Сумароковъ былъ друженъ также съ Иваномъ Перфильевичемъ Елагинымъ, въ домѣ котораго имѣлъ непріязненныя встрѣчи съ Лукинымъ. Елагинъ, нелѣпый историкъ и почти столько же нелѣпый литераторъ, несмотря на то, пользовался славой хорошаго писателя; слова Лукина о достоинствахъ его, какъ писателя, нельзя считать лестью, потому что они подкрѣпляются свидѣтельствомъ Новикова. Какъ лицо административное, онъ имѣлъ несомнѣнныя заслуги; одинъ изъ первыхъ онъ назначенъ былъ Императрицею Екатериною въ стато-секретари (1763); расположеніе и довѣренность Ея къ нему доказываютъ многіе разсказы и анекдоты (см., наприм., Записки Порошина, подъ 1764, окт. 1. Записки Храповицкаго въ Отеч. Зап. 1822, ч. IX, стр. 308. Анекдотъ о снисходительности къ нему Императрицы — у Бантышъ-Каменскаго).

Къ числу молодыхъ почитателей Сумарокова г. Буличъ прибавляетъ Дружерукова и разсказываетъ анекдотъ о томъ, какъ Сумароковъ, разсерженный эпиграммой, подписанной буквами Г. Д. и принадлежавшей Державину, напалъ на Дружерукова, считая его авторомъ ея. Г. Буличъ, основываясь на указанной имъ статьѣ, не замѣтилъ маленькой несообразности. По словамъ его, этотъ Дружеруковъ забылъ вспыльчивую выходку Сумарокова и написалъ впослѣдствіи въ честь его стихи «Разговоръ въ царствѣ мертвыхъ Ломоносова съ Сумароковымъ» между тѣмъ, на заглавномъ листкѣ выставлено не Г., а А. Дружеруковъ, слѣдовательно, анекдотъ, разсказанный А. Р(ихтеромъ?), ошибоченъ. Замѣтимъ, что записки Дмитріева, упоминая объ этомъ случаѣ, не называютъ имени Дружерукова.

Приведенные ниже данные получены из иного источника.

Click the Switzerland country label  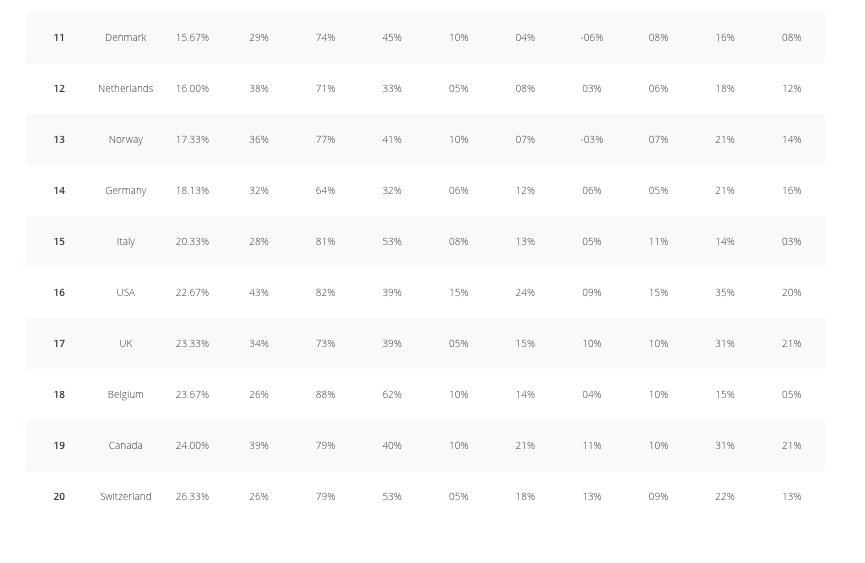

(«Разговоръ въ царствѣ мертвыхъ» имѣлъ два изданія: одно въ 8-ю д. безъ заглавнаго листа и безъ имени автора, 3 листика, или 6 стр., на 4 прибавлено «Извѣстіе о смерти г. Сумарокова съ приложеніемъ надгробныхъ надписей, сочиненныхъ ему въ Москвѣ»; о нихъ мы говорили выше; другое въ 12-ю д. «Разговоръ и проч. соч. А. Дружерукова. Печатано въ Московской Сенатской Типографіи у содержателя В. О. 1787 года». 11 стр.)

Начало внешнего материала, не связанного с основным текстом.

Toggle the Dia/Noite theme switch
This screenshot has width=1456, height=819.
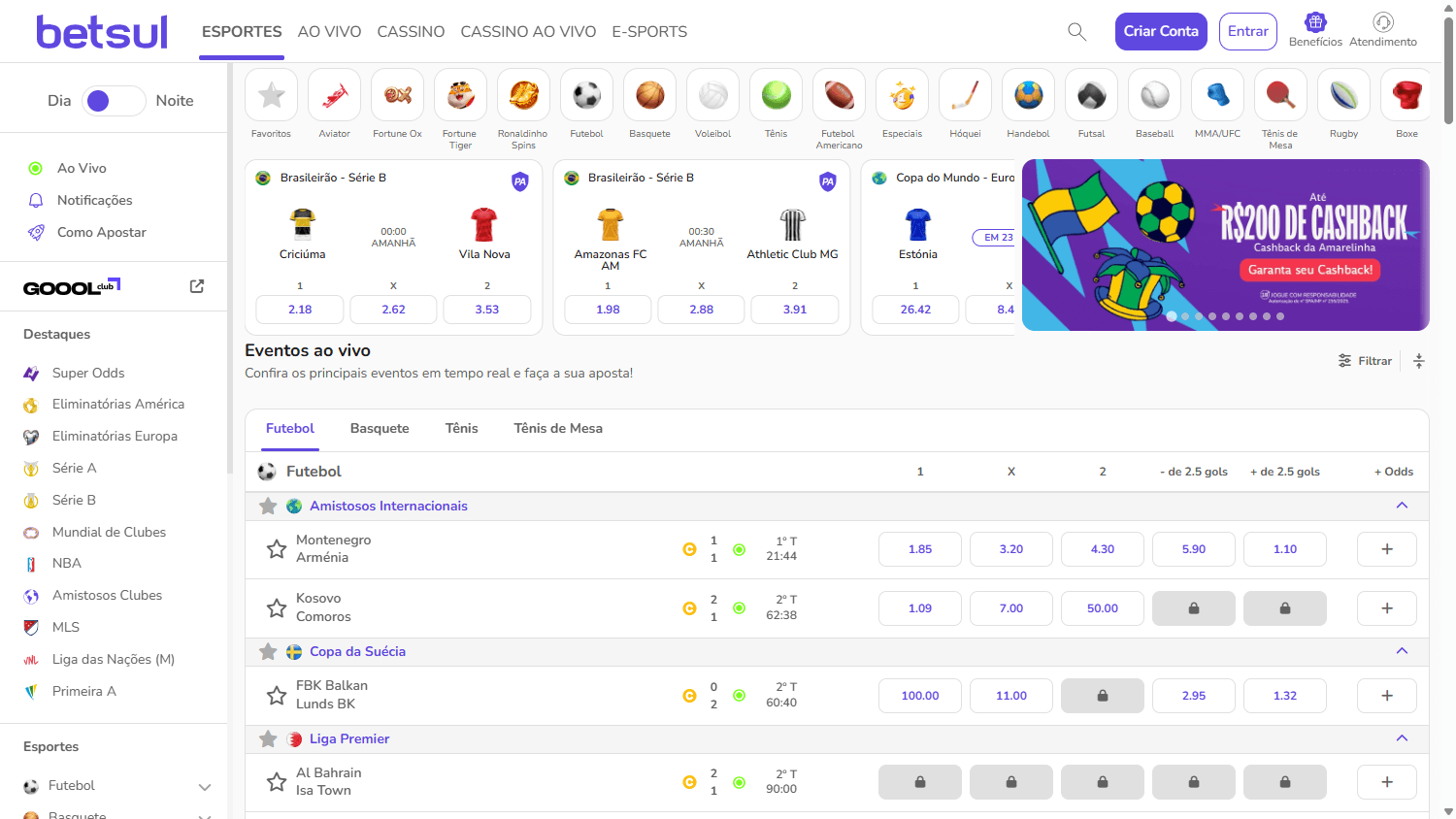[114, 100]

Для полноты авторъ могъ бы упомянуть въ этомъ отдѣлѣ о Миллерѣ; нѣсколько писемъ къ нему Сумарокова сохранились до нашего времени. Два изъ нихъ напечатаны въ «Москвит.». 1842, кн. 3, стр. 120—121.

Говоря объ отношеніяхъ Сумарокова къ тогдашнимъ меценатамъ и вообще о меценатствѣ, г. Буличъ справедливо защищаетъ Сумарокова противъ словъ Пушкина. Дѣйствительно, гордый характеръ Сумарокова точно такъ же не допускалъ его быть въ зависимости, подъ опекой другого лица, какъ это невозможно было для Ломоносова, хотя основанія ихъ гордости были различны. Лучшей защитой Сумарокову отъ подобныхъ упрековъ могутъ служить разсказы Порошина, приводимые г. Буличемъ.

Передавая намъ свѣдѣнія о послѣднемъ времени жизни Сумарокова, авторъ, къ сожалѣнію, выпустилъ изъ виду нѣкоторые любопытные факты. Намъ извѣстна довольно длинная просьба Сумарокова къ Императрицѣ, очевидно принадлежащая къ послѣднему періоду его жизни, когда онъ всего больше занимался опутавшими его семейными дрязгами и заглушалъ извѣстнымъ образомъ свое домашнее горе (изъ этой просьбы, напечатанной вполнѣ въ «Москвит.» 1842, кн. 3, стр. 121—128, г. Буличу извѣстны только нѣсколько строкъ изъ Альманаха Б. Ѳедорова). Изъ нея видно, какъ неотрадны въ самомъ дѣлѣ были эти семейныя обстоятельства Сумарокова, и сколько должно было перенести изъ-за нихъ его честное сердце; въ то же время ярко просвѣчиваетъ его благородство и высокое понятіе о дѣятельности писателя, напоминающее слова о немъ современнаго біографа: «Имѣлъ онъ высокое, а можетъ-быть и чрезмѣрное, понятіе о званіи и достоинствѣ прямого стихотворца и для того не могъ съ терпѣніемъ видѣть, что сія благородная наука… оскверняема руками людей, не имущихъ ни ума, ни сердца; видно и ожесточеніе, до котораго онъ былъ доведенъ своей долей, — кончившееся совершеннымъ нравственнымъ упадкомъ». (См. «Мелочи изъ запаса моей памяти», г. М. Дмитріева въ «Москвитянинѣ*). Эта просьба вообще очень важна для біографіи Сумарокова, и мы удивляемся, отчего не воспользовался ею г. Буличъ.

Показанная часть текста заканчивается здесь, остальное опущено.